Я чувствовала себя пьяной. Потерявшей контроль над собой. Всего несколько мгновений назад я радовалась этому, хотела этого. Теперь я ненавидела это. Я ненавидела чувство потери контроля. Мой разум медленно возвращался ко мне. Слишком медленно. Что только что со мной произошло?

— Что случилось? — Сссеракис задержался передо мной, вытянув теневую конечность, чтобы поддержать меня в вертикальном положении. Я поняла, что опираюсь на нее, и выпрямилась.

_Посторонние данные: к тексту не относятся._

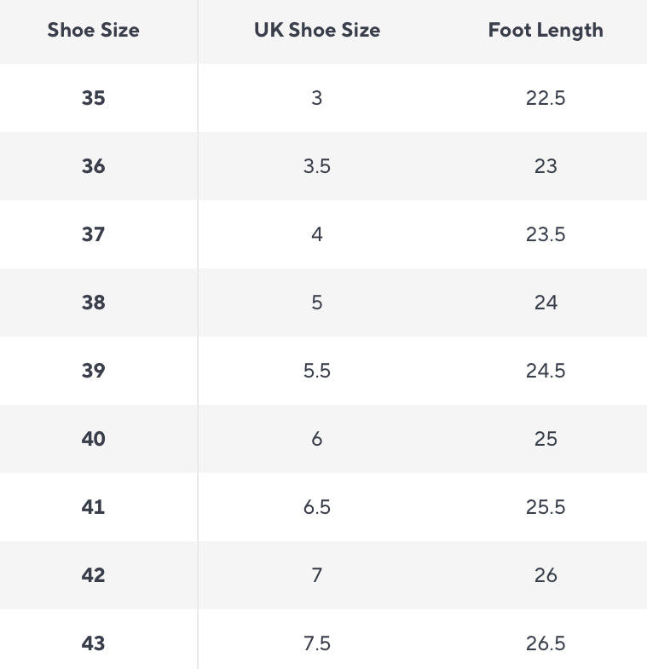Select shoe size 36 row label
The image size is (647, 669).
93,166
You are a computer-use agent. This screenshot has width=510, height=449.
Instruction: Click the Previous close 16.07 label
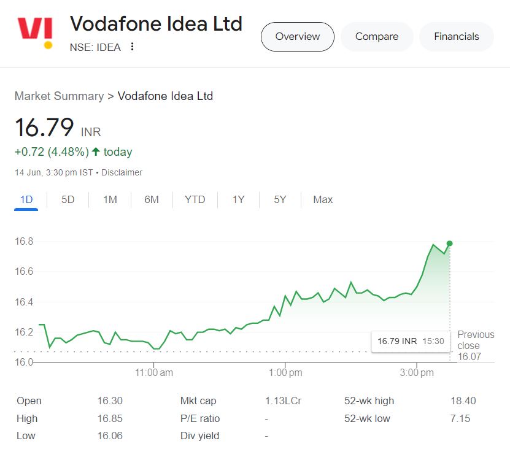[475, 345]
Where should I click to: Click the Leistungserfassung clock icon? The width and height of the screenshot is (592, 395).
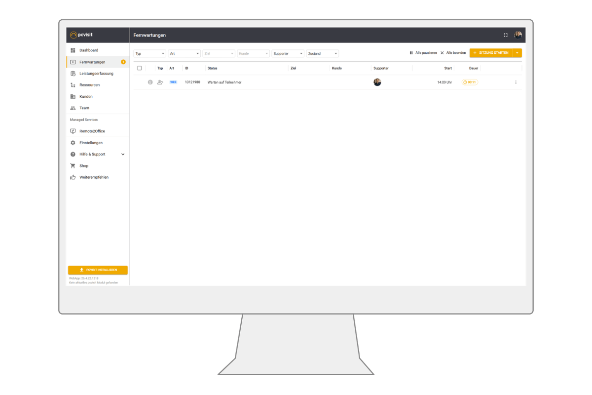coord(73,74)
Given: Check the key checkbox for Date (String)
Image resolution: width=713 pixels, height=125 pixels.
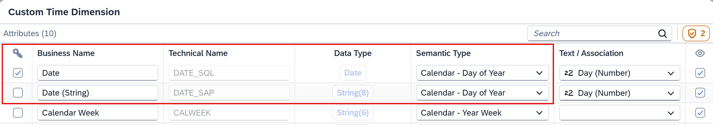Looking at the screenshot, I should [18, 93].
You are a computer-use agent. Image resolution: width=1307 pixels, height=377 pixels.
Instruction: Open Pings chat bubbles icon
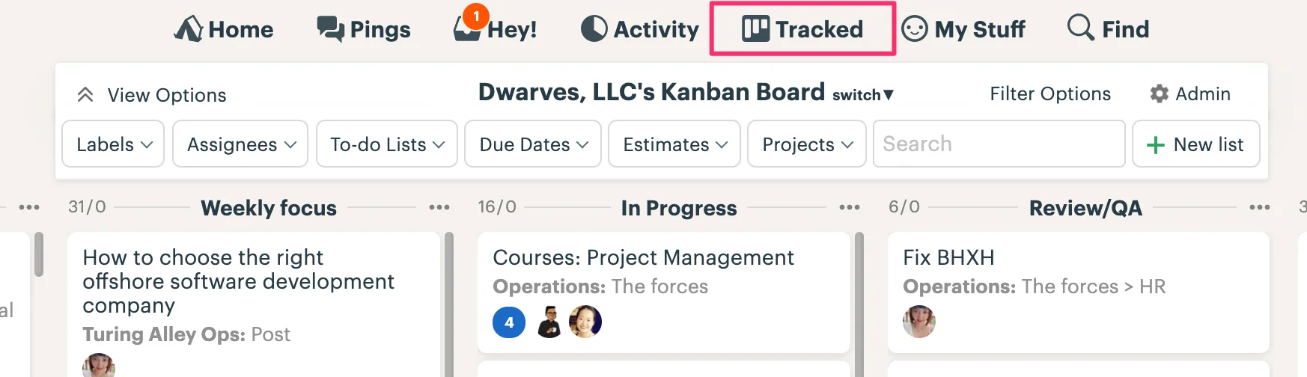tap(330, 28)
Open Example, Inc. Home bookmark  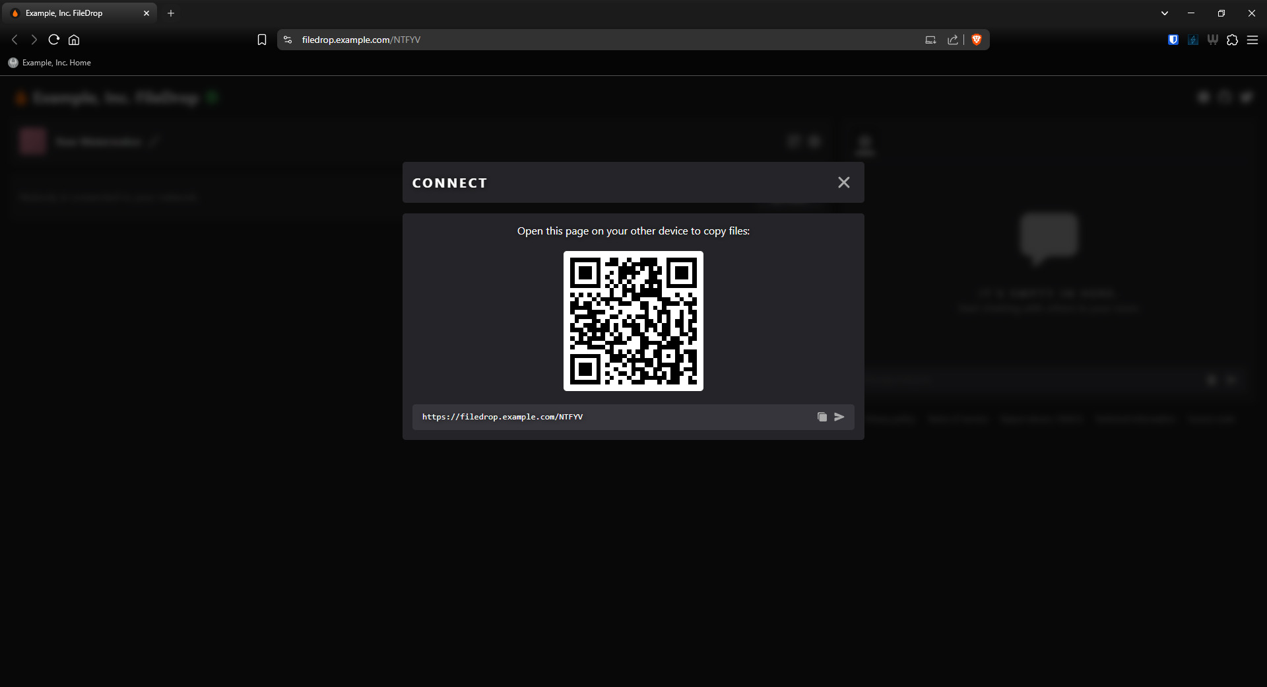pyautogui.click(x=50, y=63)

— Ничего страшного, Сссеракис. Просто… — Не совсем зов пустоты, но что-то с ним связанное. На меня накатила волна депрессии.

Я думала, что уже давно избавилась от этих захлестывающих волн депрессии, которые накатывали так внезапно. Прошли годы с тех пор, как они регулярно нападали на меня с такой силой. Но в последнее время я испытала такую волну не в первый раз. Они вернулись, и сначала я никак не мог понять почему. Я решила, что это из-за моей вновь обретенной юности. Каким-то образом ушедшие годы пробудили старых демонов.

Но нет. Я знала правду, хотя и боялась в этом признаться. Это было из-за Имико. Моя лучшая подруга, моя младшая сестра ушла от меня раньше. Она покончила с собой, чтобы избежать боли. И, черт меня побери, я ей завидовала.